There has been an orchestrated campaign through the pages of the church press and at diocesan synods for the acceptance of a lifestyle which is contrary to the plain teaching of Scripture, the BCP and the General Synod of 2012.  The call for a continued listening process is similar to that engaged in for over 50 years in the Episcopal Church.  This listening process would appear to be a deliberate plan of action to wear down the orthodox position whilst at the same time premeditated actions which are contrary to and ignore church teaching go ahead.  We can only conclude that this is a deliberate ploy, maybe with the unspoken blessing of some of the hierarchy, to change the situation on the ground in the hope that it will be deemed the accepted norm in years to come. 

Reform Ireland believes that we are at a crossroads in the life of the Church of Ireland.  Scripture is clear that sexual intercourse outside the context of heterosexual marriage, of one man to one woman, is sinful.  The Church of Ireland has no authority to say that what the Bible calls sin is not sin. 

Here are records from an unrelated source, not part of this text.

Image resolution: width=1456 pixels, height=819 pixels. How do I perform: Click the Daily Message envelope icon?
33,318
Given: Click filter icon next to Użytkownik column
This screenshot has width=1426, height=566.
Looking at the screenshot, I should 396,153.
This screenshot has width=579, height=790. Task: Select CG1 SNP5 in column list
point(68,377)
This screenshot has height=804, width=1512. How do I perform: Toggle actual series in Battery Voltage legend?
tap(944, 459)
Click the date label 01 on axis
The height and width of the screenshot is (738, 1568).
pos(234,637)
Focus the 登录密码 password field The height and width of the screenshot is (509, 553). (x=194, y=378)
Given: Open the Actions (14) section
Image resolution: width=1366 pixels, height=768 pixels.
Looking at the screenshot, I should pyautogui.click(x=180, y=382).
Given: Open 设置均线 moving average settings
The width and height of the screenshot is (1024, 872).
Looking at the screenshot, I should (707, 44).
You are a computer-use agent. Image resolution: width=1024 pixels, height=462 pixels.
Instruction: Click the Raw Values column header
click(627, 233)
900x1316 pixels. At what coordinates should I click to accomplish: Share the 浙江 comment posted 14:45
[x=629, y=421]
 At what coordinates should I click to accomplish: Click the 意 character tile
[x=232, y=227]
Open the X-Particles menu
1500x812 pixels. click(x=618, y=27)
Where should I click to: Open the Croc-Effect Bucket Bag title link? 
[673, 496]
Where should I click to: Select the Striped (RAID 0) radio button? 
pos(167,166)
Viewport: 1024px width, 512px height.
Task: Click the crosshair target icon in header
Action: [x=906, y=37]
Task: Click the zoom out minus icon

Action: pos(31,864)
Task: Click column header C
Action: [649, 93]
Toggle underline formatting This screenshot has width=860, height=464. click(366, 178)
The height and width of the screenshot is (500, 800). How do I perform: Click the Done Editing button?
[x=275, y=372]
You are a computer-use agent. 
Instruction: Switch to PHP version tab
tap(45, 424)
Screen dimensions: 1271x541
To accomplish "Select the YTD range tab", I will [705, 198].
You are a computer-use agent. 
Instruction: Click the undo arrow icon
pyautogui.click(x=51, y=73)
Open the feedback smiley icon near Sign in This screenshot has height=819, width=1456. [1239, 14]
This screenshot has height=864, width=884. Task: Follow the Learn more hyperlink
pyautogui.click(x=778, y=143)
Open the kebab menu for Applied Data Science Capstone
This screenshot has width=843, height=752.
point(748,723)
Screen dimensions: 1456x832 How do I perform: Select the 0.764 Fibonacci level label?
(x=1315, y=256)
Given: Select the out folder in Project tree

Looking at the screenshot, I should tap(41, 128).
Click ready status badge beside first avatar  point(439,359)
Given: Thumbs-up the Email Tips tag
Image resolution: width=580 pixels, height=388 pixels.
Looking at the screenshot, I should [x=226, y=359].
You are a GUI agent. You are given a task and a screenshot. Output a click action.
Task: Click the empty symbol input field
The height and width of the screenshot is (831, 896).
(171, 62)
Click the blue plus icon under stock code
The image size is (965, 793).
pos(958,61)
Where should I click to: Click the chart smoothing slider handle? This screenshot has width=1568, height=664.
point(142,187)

Reform Ireland asks the members of the Church of Ireland to pray for our denomination that it may remain faithful to the historical and orthodox teaching of the universal church on human sexuality.  We encourage you to write to your Select Vestry, to your diocesan councils, and to your Bishop encouraging them to remain faithful to the teaching of the Scriptures on this issue.  We also ask you to speak out and to challenge this drift towards the acceptance of the liberal revisionist agenda.  To do otherwise is to acquiesce in the battle for the orthodox teaching and practice of the Church of Ireland.

Please pray for our Church of Ireland to remain faithful to God’s Word, and to the historical and orthodox teaching of the Church Catholic on human sexuality in the context of Christian Belief.